Optimizing adhesion in aluminum alloys: A cross-disciplinary approach to surface treatment and bond strength

As the use of aluminum structures grows due to their lightweight properties and sustainability advantages, optimizing bonding technologies is essential for ensuring strong and durable joints. This study systematically evaluates fourteen surface treatment methods applied to aluminum sheets and L-section joints, assessing their influence on adhesion performance.

Surface preparation significantly impacted bond strength. Veil sanding combined with Sika® Primer-207 led to an 82 % increase in tensile strength and a 258 % increase in shear strength compared to untreated surfaces. Laser and hot deionized water treatments resulted in the highest measured surface energy (88 mN/m), improving wettability and adhesive-substrate interaction.

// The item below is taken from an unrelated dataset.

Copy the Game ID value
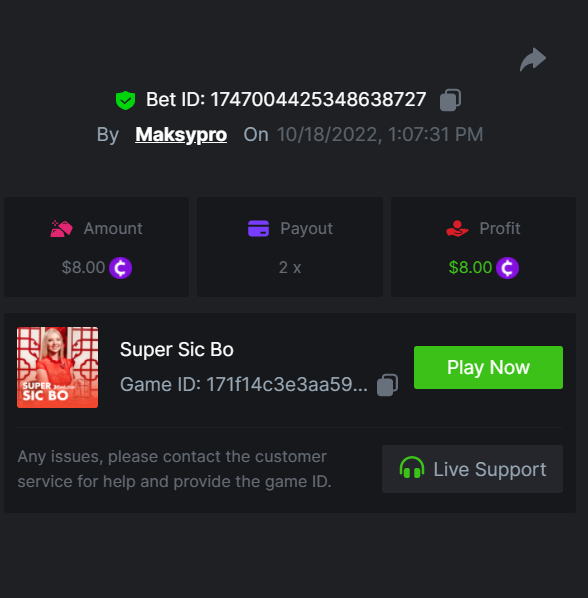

To analyze bonding performance, a flexible polyurethane adhesive was applied to structural joints, which were tested under tensile and shear stress conditions. The results demonstrated that surface roughness, free energy, and chemical modification strongly influence failure modes. While untreated surfaces predominantly exhibited adhesive failure, optimized treatments shifted failure toward cohesive failure, indicating a stronger interfacial bond.

Additionally, the correlation between surface free energy, surface roughness, and adhesive strength was examined to understand their combined effects on joint performance. The findings highlight the importance of selecting appropriate surface modification techniques to maximize adhesion and joint durability.

This research provides practical insights for industries relying on aluminum bonding, offering guidance on optimizing surface treatment protocols to enhance structural integrity and long-term reliability in demanding applications.